While the show’s driving "religious" metaphor is clearly a new age spirituality of the surf, does John represent a subtle endorsement of the popular prosperity gospel? Or perhaps the writers are aware of the historical overlap in the United States between these two traditions?Does the show’s disjointed, never resolved dialogue denote a nod to a postmodern spirituality that accents fissures and breaks and takes a nod from Rilke’s word’s to the young poet, “love the questions…” - community of seeker-surfers?
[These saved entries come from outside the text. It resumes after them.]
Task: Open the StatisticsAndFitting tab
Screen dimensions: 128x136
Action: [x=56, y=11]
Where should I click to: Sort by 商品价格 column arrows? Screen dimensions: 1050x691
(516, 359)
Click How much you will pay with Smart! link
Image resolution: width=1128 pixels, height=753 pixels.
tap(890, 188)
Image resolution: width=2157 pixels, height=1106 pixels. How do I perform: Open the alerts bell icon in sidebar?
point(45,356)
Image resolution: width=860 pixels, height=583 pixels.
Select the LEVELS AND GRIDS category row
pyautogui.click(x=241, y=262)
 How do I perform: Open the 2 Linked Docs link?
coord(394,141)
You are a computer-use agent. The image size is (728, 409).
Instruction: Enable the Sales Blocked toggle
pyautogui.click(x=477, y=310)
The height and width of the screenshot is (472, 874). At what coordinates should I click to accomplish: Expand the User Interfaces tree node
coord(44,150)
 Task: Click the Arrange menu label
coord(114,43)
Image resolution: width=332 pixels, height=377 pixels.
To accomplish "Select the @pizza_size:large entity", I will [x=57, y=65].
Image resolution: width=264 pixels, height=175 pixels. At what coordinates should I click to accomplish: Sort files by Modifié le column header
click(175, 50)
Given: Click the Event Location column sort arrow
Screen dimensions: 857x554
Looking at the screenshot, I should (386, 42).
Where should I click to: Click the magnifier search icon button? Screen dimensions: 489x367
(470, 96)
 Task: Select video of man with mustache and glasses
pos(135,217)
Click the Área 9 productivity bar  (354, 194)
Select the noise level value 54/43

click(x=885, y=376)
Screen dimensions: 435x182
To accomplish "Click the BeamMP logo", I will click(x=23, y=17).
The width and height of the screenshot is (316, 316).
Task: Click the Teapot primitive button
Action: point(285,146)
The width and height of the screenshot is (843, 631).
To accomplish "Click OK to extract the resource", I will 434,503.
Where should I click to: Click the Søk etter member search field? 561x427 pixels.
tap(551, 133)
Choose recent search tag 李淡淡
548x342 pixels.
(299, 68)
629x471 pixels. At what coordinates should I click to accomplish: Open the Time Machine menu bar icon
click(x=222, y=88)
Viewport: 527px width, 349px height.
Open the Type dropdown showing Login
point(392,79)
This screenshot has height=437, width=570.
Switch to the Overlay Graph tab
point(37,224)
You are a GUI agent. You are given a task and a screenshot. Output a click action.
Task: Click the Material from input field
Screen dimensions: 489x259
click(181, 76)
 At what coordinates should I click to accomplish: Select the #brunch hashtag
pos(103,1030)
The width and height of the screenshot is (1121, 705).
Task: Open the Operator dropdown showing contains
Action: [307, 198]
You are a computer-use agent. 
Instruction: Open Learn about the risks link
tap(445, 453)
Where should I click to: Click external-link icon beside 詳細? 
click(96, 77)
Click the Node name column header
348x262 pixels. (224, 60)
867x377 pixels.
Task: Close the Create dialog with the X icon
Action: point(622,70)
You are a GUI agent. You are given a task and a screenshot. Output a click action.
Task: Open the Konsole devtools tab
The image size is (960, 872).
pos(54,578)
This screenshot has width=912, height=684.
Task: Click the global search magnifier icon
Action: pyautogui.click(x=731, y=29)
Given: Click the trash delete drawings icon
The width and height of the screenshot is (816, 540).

Must focusing upon spirituality (i.e. John) require a denial or downplaying of politics (i.e. U.S. immigration policy)? Must they be mutually exclusive? Must spirituality, as a contrast to both the religious right and left, be so deeply personal at the expense of emptying out any political consciousness? Or maybe the writers mean to critique the blind-spots of white privilege that shape the largely self-absorbed concerns of the show’s central figures, almost all of whom find it difficult to step out beyond their individual agendas.

These are just a few preliminary thoughts on a great new show. I know there must be some book out there on surfing as a metaphor for life, but for now I have refrained from researching it, content simply to ride the wave of my new HBO fix. Check it out and let me know what you think.